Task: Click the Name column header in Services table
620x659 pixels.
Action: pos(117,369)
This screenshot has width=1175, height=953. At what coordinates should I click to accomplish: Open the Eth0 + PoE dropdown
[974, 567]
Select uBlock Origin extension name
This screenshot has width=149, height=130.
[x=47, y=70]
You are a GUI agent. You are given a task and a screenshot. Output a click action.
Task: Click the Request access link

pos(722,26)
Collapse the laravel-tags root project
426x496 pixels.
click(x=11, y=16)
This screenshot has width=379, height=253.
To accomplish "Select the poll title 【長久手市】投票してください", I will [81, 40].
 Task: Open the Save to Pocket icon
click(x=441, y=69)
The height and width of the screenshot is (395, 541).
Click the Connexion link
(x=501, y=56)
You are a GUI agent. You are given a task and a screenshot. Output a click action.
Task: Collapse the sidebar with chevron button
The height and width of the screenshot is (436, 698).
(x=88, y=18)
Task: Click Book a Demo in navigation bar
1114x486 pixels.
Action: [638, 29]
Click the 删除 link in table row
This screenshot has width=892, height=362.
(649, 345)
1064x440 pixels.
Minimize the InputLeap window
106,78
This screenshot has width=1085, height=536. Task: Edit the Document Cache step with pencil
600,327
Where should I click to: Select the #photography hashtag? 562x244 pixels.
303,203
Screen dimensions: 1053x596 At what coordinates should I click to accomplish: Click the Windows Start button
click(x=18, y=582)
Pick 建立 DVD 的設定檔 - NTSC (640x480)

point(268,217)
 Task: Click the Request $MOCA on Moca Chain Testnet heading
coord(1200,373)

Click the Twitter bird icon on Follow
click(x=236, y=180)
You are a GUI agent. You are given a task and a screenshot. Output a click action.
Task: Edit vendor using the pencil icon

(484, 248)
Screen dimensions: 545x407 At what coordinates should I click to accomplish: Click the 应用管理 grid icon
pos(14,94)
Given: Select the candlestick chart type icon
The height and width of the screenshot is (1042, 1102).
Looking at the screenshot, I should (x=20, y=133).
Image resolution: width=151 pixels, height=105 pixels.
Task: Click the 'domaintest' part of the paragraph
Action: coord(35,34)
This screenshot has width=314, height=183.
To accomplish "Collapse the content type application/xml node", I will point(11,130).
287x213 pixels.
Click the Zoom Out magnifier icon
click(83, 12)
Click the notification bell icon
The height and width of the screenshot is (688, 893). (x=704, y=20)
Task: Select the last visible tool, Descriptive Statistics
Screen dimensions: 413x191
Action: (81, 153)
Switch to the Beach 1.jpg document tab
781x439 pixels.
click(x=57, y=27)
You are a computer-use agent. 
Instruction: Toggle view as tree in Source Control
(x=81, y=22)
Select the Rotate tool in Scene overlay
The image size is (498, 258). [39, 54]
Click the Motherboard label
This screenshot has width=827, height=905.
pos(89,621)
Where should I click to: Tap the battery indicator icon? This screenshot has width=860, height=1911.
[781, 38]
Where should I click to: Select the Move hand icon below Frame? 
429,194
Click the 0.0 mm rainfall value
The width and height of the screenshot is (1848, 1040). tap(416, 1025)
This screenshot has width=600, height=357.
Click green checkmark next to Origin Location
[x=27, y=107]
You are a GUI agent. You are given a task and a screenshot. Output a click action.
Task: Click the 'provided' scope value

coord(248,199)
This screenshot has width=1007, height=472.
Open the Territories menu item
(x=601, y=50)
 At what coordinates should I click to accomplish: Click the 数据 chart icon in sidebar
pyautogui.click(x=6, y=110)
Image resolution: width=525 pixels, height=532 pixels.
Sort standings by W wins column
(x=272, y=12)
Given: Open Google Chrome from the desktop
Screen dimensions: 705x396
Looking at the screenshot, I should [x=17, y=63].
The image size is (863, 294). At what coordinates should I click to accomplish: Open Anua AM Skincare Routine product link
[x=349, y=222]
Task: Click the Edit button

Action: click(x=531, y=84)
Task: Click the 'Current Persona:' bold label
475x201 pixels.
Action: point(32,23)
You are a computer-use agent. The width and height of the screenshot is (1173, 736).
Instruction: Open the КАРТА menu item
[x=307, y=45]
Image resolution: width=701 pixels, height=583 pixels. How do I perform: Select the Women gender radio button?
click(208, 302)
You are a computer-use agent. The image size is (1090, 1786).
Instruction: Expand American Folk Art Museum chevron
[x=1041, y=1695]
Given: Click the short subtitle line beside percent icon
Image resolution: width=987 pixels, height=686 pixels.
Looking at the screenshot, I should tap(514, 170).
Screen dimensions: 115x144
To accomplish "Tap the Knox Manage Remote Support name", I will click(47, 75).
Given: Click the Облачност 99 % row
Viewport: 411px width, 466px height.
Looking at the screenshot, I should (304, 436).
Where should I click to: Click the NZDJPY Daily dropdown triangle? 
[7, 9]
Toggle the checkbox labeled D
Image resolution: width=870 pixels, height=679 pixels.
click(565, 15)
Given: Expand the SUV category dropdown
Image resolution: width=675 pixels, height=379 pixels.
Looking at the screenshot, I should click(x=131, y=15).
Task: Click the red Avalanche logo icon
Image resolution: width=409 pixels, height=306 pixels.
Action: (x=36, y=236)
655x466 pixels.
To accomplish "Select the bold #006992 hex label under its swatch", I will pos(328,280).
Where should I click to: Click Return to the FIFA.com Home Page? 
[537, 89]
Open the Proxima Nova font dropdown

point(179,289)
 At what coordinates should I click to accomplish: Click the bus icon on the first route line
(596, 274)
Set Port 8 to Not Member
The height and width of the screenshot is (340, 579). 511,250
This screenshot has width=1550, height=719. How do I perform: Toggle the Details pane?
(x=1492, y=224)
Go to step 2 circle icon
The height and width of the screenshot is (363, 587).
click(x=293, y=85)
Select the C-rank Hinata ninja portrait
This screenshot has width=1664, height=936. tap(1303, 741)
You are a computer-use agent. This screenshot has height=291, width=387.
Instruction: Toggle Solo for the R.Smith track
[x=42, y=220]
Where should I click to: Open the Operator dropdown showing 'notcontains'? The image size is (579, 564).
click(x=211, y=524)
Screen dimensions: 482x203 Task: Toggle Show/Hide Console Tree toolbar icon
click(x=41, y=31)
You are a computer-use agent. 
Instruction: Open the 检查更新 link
────────
WHAT YOU HAVE TO DO:
Give back the data above exactly as it appears.

RESULT OF THE TASK:
Task: Click the Name column header in Services table
620x659 pixels.
Action: pos(117,369)
This screenshot has width=1175, height=953. At what coordinates should I click to accomplish: Open the Eth0 + PoE dropdown
[974, 567]
Select uBlock Origin extension name
This screenshot has width=149, height=130.
[x=47, y=70]
You are a GUI agent. You are given a task and a screenshot. Output a click action.
Task: Click the Request access link

pos(722,26)
Collapse the laravel-tags root project
426x496 pixels.
click(x=11, y=16)
This screenshot has width=379, height=253.
To accomplish "Select the poll title 【長久手市】投票してください", I will [81, 40].
 Task: Open the Save to Pocket icon
click(x=441, y=69)
The height and width of the screenshot is (395, 541).
Click the Connexion link
(x=501, y=56)
You are a GUI agent. You are given a task and a screenshot. Output a click action.
Task: Collapse the sidebar with chevron button
The height and width of the screenshot is (436, 698).
(x=88, y=18)
Task: Click Book a Demo in navigation bar
1114x486 pixels.
Action: [638, 29]
Click the 删除 link in table row
This screenshot has width=892, height=362.
(649, 345)
1064x440 pixels.
Minimize the InputLeap window
106,78
This screenshot has width=1085, height=536. Task: Edit the Document Cache step with pencil
600,327
Where should I click to: Select the #photography hashtag? 562x244 pixels.
303,203
Screen dimensions: 1053x596 At what coordinates should I click to accomplish: Click the Windows Start button
click(x=18, y=582)
Pick 建立 DVD 的設定檔 - NTSC (640x480)

point(268,217)
 Task: Click the Request $MOCA on Moca Chain Testnet heading
coord(1200,373)

Click the Twitter bird icon on Follow
click(x=236, y=180)
You are a GUI agent. You are given a task and a screenshot. Output a click action.
Task: Edit vendor using the pencil icon

(484, 248)
Screen dimensions: 545x407 At what coordinates should I click to accomplish: Click the 应用管理 grid icon
pos(14,94)
Given: Select the candlestick chart type icon
The height and width of the screenshot is (1042, 1102).
Looking at the screenshot, I should (x=20, y=133).
Image resolution: width=151 pixels, height=105 pixels.
Task: Click the 'domaintest' part of the paragraph
Action: coord(35,34)
This screenshot has width=314, height=183.
To accomplish "Collapse the content type application/xml node", I will point(11,130).
287x213 pixels.
Click the Zoom Out magnifier icon
click(83, 12)
Click the notification bell icon
The height and width of the screenshot is (688, 893). (x=704, y=20)
Task: Select the last visible tool, Descriptive Statistics
Screen dimensions: 413x191
Action: (81, 153)
Switch to the Beach 1.jpg document tab
781x439 pixels.
click(x=57, y=27)
You are a computer-use agent. 
Instruction: Toggle view as tree in Source Control
(x=81, y=22)
Select the Rotate tool in Scene overlay
The image size is (498, 258). [39, 54]
Click the Motherboard label
This screenshot has width=827, height=905.
pos(89,621)
Where should I click to: Tap the battery indicator icon? This screenshot has width=860, height=1911.
[781, 38]
Where should I click to: Select the Move hand icon below Frame? 
429,194
Click the 0.0 mm rainfall value
The width and height of the screenshot is (1848, 1040). tap(416, 1025)
This screenshot has width=600, height=357.
Click green checkmark next to Origin Location
[x=27, y=107]
You are a GUI agent. You are given a task and a screenshot. Output a click action.
Task: Click the 'provided' scope value

coord(248,199)
This screenshot has width=1007, height=472.
Open the Territories menu item
(x=601, y=50)
 At what coordinates should I click to accomplish: Click the 数据 chart icon in sidebar
pyautogui.click(x=6, y=110)
Image resolution: width=525 pixels, height=532 pixels.
Sort standings by W wins column
(x=272, y=12)
Given: Open Google Chrome from the desktop
Screen dimensions: 705x396
Looking at the screenshot, I should [x=17, y=63].
The image size is (863, 294). At what coordinates should I click to accomplish: Open Anua AM Skincare Routine product link
[x=349, y=222]
Task: Click the Edit button

Action: click(x=531, y=84)
Task: Click the 'Current Persona:' bold label
475x201 pixels.
Action: point(32,23)
You are a computer-use agent. The width and height of the screenshot is (1173, 736).
Instruction: Open the КАРТА menu item
[x=307, y=45]
Image resolution: width=701 pixels, height=583 pixels. How do I perform: Select the Women gender radio button?
click(208, 302)
You are a computer-use agent. The image size is (1090, 1786).
Instruction: Expand American Folk Art Museum chevron
[x=1041, y=1695]
Given: Click the short subtitle line beside percent icon
Image resolution: width=987 pixels, height=686 pixels.
Looking at the screenshot, I should tap(514, 170).
Screen dimensions: 115x144
To accomplish "Tap the Knox Manage Remote Support name", I will click(47, 75).
Given: Click the Облачност 99 % row
Viewport: 411px width, 466px height.
Looking at the screenshot, I should (304, 436).
Where should I click to: Click the NZDJPY Daily dropdown triangle? 
[7, 9]
Toggle the checkbox labeled D
Image resolution: width=870 pixels, height=679 pixels.
click(565, 15)
Given: Expand the SUV category dropdown
Image resolution: width=675 pixels, height=379 pixels.
Looking at the screenshot, I should click(x=131, y=15).
Task: Click the red Avalanche logo icon
Image resolution: width=409 pixels, height=306 pixels.
Action: (x=36, y=236)
655x466 pixels.
To accomplish "Select the bold #006992 hex label under its swatch", I will pos(328,280).
Where should I click to: Click Return to the FIFA.com Home Page? 
[537, 89]
Open the Proxima Nova font dropdown

point(179,289)
 At what coordinates should I click to accomplish: Click the bus icon on the first route line
(596, 274)
Set Port 8 to Not Member
The height and width of the screenshot is (340, 579). 511,250
This screenshot has width=1550, height=719. How do I perform: Toggle the Details pane?
(x=1492, y=224)
Go to step 2 circle icon
The height and width of the screenshot is (363, 587).
click(x=293, y=85)
Select the C-rank Hinata ninja portrait
This screenshot has width=1664, height=936. tap(1303, 741)
You are a computer-use agent. This screenshot has height=291, width=387.
Instruction: Toggle Solo for the R.Smith track
[x=42, y=220]
Where should I click to: Open the Operator dropdown showing 'notcontains'? The image size is (579, 564).
click(x=211, y=524)
Screen dimensions: 482x203 Task: Toggle Show/Hide Console Tree toolbar icon
click(x=41, y=31)
You are a computer-use agent. 
Instruction: Open the 检查更新 link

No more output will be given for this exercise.